## PAGE EXCERPT
[BEGIN]

My son's enthusiasm was tamped down by the challenges of actually walking through snow. And, since my 4'8" wife would've been buried alive if she had to carry the boy, I was tasked with hauling an additional 44 lbs. atop my spindly frame for a few hundred yards. Yes, yes…I know this image isn't entirely accurate for this anecdote, but I really love that image.
My son's enthusiasm ramped up again during our first run down the hill. I don't remember much about it save that I had no idea what I was doing and we took 95% of the ride backwards. Later, we somehow managed to come this close to kneecapping Mrs. Bootleg, whose "old Black woman" reflexes are on par with a bottle of Mrs. Butterworth, at this point. Towards the end, Jalen and I even "caught air" as we unintentionally skidded towards a snowboard ramp…that was made of snow! Extreme!
Y'know this snow thing is actually kind of fun.
(Thank God we're going home tomorrow.)
Next: Aaron Cameron vs. Paris Hilton!
Monday, January 26, 2009
Channel and Time: Cartoon Network, Fridays at 8:00 PM
The 10-Word Premise: (Not-So) Dark Knight joins forces with less-known heroes against evildoers.

[END]

## SUPPLIED INFORMATION
[BEGIN]

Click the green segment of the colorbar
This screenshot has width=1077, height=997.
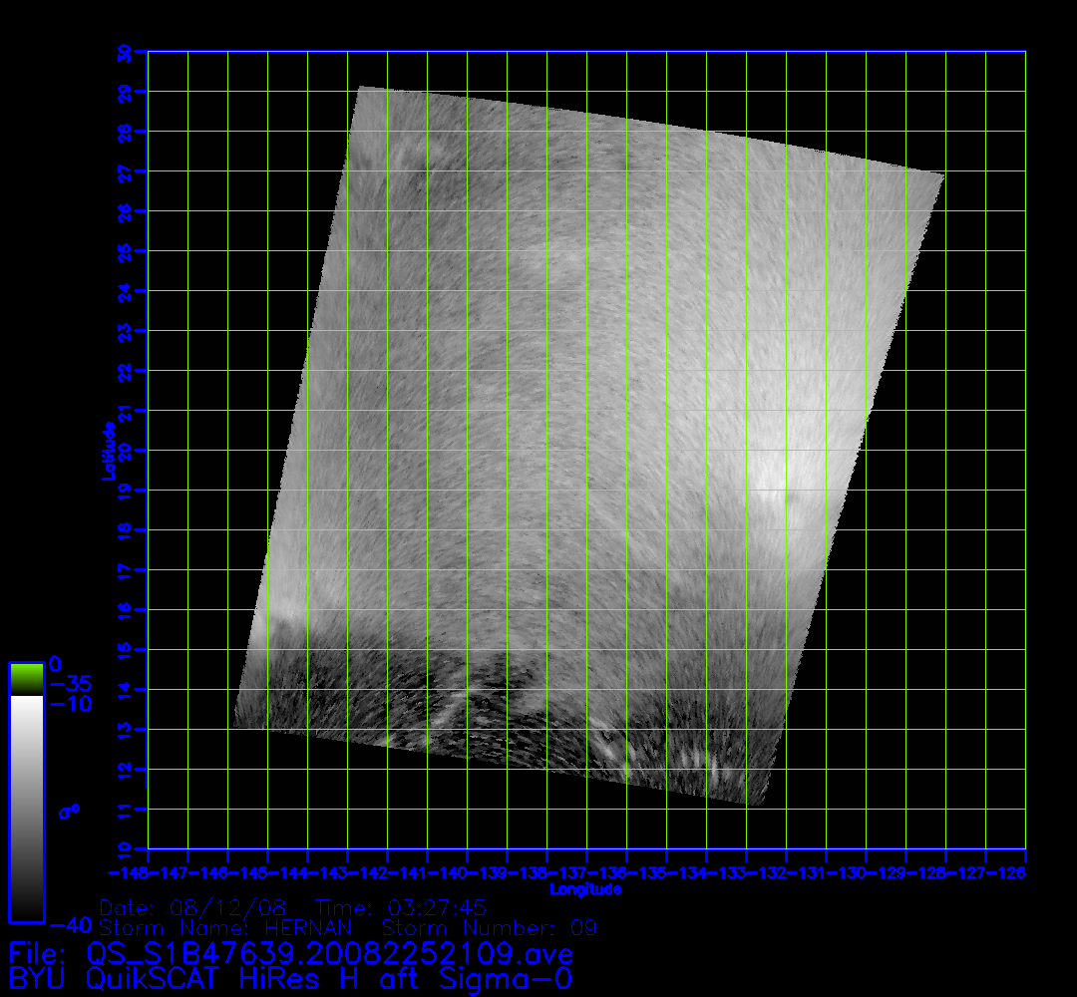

[END]

## WORK TO COMPLETE
Using the page excerpt about the snow trip, decide whether each statement agrees with it, answering yes or no and quoting the deciding words. 1. The wife carried the boy through the snow. 2. Most of the first run down the hill was ridden backwards. 3. The show in the listing airs on Cartoon Network on Fridays at 8:00 PM.

## THE RESULT
1. No: "I was tasked with hauling an additional 44 lbs. atop my spindly frame"
2. Yes: "we took 95% of the ride backwards"
3. Yes: "Cartoon Network, Fridays at 8:00 PM"